Edmund Wierzyński

Personal information
- Full name: Edmund Wierzyński
- Date of birth: 21 January 1939 (age 86)
- Place of birth: Gdańsk, Poland
- Height: 1.78 m (5 ft 10 in)
- Position(s): Defender, Midfielder

Youth career
- 1953–1959: Lechia Gdańsk

Senior career*
- Years: Team / Apps / (Gls)
- 1960–1961: Flota Gdynia
- 1961–1969: Lechia Gdańsk / 176 / (20)
- 1970–1971: MRKS Gdańsk

= Edmund Wierzyński =

Polish footballer

Edmund Wierzyński (born 21 January 1939) is a Polish former footballer who played as a defender and midfielder. He made 37 appearances and scored 1 goal in Poland's top division.

==Football==

Born in Gdańsk, Wierzyński started playing football with his local side Lechia Gdańsk, helping Lechia win the Junior Polish Championship's in 1957. He played in defence and midfield during his career, with one player describing Wierzyński's role on the pitch as what would be described as a defensive midfielder nowadays. In 1960 moved to spend two seasons playing with Flota Gdynia before returning to Lechia in late 1961. He made his Lechia debut on 19 November 1961 in the I liga playing against Polonia Bytom. Over the next two seasons Wierzyński made a further 36 appearances in the I liga before the club suffered relegation in 1963. The next four seasons were spent playing in the II liga, with Wierzyński being virtually ever present in the side during this time, making 117 appearances and scoring 7 goals during this time. In 1967 Lechia were relegated again, spending his final 3 seasons with Lechia playing in the III liga. During this time he made 22 appearances and scored 12 goals. In total for Lechia he played in 185 games and scored 20 goals in all competitions.
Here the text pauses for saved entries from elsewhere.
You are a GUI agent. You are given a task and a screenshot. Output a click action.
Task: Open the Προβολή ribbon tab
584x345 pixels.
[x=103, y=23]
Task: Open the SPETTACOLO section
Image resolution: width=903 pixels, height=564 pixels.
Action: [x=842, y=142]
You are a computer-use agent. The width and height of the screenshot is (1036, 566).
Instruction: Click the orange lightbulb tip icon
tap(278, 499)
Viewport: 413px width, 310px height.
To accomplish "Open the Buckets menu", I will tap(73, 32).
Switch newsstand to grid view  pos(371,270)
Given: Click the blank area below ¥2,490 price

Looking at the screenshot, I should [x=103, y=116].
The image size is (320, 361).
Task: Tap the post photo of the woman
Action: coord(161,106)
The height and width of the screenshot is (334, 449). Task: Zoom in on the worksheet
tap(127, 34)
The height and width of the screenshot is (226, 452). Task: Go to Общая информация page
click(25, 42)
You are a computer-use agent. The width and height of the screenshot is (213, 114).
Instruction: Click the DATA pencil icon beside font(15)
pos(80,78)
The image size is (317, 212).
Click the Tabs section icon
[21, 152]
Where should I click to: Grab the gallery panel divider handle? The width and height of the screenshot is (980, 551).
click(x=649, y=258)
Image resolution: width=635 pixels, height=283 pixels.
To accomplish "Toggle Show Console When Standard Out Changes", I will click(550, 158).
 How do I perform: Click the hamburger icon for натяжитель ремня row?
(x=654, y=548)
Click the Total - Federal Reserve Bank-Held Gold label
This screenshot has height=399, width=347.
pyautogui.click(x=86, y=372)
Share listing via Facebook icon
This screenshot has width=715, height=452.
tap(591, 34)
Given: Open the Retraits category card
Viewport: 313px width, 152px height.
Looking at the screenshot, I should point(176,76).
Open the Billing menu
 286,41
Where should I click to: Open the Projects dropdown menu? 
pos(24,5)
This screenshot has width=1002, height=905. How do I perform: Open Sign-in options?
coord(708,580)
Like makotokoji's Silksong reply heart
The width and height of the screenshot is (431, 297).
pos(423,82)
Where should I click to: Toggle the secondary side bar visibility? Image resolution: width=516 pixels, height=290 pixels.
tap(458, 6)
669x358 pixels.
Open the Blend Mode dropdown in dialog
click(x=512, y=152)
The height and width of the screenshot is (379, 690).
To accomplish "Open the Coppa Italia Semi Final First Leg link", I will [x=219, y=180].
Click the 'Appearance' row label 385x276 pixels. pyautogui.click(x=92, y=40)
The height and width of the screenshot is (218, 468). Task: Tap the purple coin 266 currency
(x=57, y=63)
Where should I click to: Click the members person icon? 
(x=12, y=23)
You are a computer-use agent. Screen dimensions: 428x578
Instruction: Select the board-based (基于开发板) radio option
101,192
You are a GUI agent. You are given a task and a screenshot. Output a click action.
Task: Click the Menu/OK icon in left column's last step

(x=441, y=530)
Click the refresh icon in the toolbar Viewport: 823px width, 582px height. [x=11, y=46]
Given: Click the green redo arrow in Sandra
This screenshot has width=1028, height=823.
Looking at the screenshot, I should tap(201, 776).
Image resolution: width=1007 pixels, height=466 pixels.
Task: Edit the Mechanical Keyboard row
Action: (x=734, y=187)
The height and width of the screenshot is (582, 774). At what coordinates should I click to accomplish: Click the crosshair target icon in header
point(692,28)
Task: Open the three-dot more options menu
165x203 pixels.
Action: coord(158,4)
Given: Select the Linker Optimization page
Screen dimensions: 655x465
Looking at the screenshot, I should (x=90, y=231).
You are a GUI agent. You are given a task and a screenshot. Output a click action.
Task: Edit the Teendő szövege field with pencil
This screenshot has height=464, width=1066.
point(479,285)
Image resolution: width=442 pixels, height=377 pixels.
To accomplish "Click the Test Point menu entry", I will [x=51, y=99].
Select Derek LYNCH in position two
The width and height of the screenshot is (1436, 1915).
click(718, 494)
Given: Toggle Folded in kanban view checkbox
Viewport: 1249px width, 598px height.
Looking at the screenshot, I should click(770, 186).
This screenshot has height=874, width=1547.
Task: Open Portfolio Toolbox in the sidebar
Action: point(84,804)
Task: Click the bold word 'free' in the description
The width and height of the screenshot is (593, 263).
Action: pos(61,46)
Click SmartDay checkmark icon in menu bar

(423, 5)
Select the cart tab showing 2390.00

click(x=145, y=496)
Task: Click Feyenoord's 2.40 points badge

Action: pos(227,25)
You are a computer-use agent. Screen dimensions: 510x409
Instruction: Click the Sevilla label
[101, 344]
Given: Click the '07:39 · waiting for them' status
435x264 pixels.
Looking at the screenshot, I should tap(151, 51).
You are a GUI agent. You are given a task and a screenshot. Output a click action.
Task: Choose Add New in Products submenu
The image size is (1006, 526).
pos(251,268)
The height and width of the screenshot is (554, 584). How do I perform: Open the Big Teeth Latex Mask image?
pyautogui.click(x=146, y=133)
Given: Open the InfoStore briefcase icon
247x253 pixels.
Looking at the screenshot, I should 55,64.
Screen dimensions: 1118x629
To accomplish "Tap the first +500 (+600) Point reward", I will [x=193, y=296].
For the 1970–71 season he played with MRKS Gdańsk before retiring from playing.

==Personal life==

Wierzyński's name has also been documented as being spelled as "Wierżyński" and "Wierziński", while also being known to sometimes go by the first name "Edward". After his playing career he moved to Hamburg in Germany, and has gone by the last name "Austen".